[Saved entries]
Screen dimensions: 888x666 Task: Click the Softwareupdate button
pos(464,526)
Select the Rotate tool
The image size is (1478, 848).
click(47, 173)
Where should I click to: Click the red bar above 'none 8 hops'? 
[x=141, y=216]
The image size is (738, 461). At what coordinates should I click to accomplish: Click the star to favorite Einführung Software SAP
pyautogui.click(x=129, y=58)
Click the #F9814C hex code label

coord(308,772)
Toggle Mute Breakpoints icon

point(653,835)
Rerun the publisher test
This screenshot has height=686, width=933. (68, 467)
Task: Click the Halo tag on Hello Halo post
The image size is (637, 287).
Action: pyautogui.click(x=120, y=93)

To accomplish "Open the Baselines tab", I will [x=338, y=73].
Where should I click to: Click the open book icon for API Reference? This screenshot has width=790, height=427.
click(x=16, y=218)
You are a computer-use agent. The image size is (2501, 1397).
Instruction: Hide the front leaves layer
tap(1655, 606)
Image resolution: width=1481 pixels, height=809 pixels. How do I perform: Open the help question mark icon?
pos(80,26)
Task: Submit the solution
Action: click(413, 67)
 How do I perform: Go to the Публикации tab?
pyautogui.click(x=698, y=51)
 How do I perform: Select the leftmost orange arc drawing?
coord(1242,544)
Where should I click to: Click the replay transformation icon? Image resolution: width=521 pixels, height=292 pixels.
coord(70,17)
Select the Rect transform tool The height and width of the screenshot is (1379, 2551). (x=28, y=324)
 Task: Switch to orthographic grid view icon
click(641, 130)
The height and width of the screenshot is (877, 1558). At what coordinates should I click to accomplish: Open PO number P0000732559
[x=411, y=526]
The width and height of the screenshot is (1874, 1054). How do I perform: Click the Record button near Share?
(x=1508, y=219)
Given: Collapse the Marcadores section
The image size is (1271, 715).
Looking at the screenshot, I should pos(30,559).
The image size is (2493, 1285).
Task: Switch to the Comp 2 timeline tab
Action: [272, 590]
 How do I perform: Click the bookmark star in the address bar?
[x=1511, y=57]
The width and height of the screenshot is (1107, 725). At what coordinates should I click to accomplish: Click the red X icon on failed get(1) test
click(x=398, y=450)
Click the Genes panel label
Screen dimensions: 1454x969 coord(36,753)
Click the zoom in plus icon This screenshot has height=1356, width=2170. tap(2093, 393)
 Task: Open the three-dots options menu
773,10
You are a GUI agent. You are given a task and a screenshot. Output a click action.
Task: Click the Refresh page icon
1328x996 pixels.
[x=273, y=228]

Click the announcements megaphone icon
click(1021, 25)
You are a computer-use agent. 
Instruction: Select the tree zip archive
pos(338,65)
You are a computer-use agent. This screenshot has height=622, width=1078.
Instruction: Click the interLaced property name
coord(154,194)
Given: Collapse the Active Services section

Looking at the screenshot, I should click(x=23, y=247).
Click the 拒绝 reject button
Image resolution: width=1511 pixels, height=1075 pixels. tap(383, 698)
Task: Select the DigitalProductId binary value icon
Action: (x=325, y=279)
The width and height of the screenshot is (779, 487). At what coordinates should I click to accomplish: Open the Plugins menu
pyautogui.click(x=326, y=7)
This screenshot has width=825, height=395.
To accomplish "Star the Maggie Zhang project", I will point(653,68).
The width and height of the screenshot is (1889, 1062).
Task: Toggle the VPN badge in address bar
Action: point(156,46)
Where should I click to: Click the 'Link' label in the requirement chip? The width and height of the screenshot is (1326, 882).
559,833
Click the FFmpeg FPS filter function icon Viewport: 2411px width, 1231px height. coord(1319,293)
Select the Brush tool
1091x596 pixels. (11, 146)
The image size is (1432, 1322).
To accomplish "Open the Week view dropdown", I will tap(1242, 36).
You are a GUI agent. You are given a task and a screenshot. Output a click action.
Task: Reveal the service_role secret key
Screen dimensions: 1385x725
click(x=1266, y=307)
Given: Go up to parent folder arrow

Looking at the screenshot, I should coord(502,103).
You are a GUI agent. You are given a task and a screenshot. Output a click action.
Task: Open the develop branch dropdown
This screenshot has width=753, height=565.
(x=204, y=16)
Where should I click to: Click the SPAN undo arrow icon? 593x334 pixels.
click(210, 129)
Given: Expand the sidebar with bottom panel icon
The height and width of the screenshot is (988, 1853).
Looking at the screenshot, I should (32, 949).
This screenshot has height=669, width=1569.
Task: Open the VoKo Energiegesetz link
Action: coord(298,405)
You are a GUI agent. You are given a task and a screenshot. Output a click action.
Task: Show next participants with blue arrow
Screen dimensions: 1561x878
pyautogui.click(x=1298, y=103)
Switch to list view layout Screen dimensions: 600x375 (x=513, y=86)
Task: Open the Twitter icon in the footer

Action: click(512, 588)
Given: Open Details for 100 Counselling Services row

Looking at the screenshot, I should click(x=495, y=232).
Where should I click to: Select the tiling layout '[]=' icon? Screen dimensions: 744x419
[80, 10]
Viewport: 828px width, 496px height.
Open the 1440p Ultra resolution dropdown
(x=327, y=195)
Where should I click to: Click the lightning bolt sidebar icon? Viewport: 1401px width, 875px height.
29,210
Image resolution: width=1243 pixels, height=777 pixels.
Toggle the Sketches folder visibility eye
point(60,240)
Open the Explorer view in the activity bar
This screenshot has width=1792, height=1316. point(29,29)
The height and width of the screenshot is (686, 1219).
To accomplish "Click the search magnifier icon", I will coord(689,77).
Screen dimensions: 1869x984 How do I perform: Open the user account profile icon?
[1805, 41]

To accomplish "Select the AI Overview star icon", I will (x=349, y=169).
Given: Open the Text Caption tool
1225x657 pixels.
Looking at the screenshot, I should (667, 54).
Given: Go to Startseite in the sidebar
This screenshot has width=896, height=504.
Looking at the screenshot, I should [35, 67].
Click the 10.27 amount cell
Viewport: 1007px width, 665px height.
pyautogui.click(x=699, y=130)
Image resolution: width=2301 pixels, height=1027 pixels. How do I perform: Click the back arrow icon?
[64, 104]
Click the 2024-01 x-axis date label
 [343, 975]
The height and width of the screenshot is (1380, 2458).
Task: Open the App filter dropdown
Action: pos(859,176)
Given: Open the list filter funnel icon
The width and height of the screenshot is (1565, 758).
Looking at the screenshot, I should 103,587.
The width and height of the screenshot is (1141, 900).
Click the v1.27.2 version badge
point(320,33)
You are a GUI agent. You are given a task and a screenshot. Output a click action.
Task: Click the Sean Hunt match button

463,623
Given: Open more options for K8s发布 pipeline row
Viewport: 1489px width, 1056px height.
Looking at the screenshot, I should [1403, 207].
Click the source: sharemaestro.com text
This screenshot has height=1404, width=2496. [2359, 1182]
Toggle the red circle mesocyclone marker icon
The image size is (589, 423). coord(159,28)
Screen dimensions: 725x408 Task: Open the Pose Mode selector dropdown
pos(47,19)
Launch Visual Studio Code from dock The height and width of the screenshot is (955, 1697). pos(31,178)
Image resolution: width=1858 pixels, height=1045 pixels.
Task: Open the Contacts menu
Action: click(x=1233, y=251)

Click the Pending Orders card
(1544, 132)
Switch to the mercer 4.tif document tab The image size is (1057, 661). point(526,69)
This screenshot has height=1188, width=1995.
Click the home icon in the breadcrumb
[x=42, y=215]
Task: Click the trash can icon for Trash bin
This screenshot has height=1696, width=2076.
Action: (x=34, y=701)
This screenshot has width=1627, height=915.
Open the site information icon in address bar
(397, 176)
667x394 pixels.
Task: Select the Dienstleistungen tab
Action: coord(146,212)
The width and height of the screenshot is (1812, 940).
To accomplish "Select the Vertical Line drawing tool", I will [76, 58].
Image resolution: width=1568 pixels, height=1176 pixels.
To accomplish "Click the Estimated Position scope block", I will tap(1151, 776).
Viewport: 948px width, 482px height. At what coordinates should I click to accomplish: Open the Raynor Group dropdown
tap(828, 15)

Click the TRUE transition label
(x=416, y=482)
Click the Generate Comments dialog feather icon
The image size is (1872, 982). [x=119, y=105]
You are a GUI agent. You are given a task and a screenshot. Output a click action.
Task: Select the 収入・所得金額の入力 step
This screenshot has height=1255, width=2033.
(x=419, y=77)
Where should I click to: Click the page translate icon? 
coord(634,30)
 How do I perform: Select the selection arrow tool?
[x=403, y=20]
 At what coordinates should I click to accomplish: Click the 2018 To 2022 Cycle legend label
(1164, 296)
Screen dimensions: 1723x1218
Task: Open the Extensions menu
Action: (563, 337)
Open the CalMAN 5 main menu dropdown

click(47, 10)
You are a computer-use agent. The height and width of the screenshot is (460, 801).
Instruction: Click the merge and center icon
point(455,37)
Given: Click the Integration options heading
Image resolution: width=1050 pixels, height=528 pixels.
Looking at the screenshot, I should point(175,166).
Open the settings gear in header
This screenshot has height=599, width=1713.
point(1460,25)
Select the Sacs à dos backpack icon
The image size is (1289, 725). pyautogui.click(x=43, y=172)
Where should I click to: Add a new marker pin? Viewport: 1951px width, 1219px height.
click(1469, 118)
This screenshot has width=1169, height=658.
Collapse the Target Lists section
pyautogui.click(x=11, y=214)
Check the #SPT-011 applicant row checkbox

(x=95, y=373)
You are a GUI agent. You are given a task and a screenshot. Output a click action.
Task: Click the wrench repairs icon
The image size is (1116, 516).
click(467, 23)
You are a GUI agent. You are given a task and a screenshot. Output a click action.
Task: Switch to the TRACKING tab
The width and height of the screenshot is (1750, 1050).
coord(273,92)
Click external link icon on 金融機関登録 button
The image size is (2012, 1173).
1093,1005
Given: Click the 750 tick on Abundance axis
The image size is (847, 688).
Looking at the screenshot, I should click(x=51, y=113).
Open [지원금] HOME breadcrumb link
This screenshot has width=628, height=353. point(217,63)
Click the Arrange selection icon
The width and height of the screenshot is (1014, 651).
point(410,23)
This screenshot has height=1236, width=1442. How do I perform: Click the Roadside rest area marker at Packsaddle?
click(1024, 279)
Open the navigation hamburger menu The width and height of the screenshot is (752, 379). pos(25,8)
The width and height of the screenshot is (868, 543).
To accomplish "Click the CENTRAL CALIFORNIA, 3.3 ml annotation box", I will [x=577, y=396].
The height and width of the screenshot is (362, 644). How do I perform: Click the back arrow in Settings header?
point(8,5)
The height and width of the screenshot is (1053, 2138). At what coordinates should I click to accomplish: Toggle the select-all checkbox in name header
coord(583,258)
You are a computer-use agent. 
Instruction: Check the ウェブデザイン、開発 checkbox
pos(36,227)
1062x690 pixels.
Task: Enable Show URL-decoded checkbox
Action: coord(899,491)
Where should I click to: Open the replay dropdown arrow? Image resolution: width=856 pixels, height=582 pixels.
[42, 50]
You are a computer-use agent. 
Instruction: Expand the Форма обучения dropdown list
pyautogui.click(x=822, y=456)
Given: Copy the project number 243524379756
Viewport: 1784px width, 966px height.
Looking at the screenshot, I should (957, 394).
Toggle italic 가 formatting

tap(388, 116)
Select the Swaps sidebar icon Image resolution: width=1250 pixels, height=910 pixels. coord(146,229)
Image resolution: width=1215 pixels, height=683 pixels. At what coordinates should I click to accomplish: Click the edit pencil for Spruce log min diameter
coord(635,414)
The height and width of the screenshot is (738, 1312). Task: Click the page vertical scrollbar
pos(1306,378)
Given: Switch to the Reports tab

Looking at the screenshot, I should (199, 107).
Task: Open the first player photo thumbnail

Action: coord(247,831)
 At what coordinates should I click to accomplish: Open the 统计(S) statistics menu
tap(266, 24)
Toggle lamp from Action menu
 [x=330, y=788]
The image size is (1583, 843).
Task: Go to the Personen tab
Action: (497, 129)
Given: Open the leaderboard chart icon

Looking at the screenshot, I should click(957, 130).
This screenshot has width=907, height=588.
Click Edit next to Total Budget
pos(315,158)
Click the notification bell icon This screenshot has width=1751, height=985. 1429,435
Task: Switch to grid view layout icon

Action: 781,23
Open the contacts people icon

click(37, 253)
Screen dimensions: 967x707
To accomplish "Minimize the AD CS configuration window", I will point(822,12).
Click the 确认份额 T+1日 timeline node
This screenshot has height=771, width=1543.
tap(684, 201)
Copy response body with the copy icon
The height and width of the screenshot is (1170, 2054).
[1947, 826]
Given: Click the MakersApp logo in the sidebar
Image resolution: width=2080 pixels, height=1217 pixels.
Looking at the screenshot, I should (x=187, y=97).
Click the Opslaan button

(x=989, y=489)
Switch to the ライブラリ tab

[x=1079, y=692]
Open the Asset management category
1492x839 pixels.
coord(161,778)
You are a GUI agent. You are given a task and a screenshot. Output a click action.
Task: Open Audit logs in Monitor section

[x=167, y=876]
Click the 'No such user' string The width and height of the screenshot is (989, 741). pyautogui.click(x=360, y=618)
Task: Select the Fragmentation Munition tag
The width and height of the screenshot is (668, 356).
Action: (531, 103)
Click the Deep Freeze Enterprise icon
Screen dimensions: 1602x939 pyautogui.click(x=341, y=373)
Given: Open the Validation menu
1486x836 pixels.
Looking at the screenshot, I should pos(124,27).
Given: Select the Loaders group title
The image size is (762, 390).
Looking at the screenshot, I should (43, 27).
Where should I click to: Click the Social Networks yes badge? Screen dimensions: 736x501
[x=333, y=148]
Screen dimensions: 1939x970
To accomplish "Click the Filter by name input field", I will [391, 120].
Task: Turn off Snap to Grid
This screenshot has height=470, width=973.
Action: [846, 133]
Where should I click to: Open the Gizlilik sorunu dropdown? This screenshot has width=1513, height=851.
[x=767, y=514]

Problem to solve:
Each line of the records with the word "Copy" in it is to be copied.

Result of this task:
Given: Copy the project number 243524379756
Copy response body with the copy icon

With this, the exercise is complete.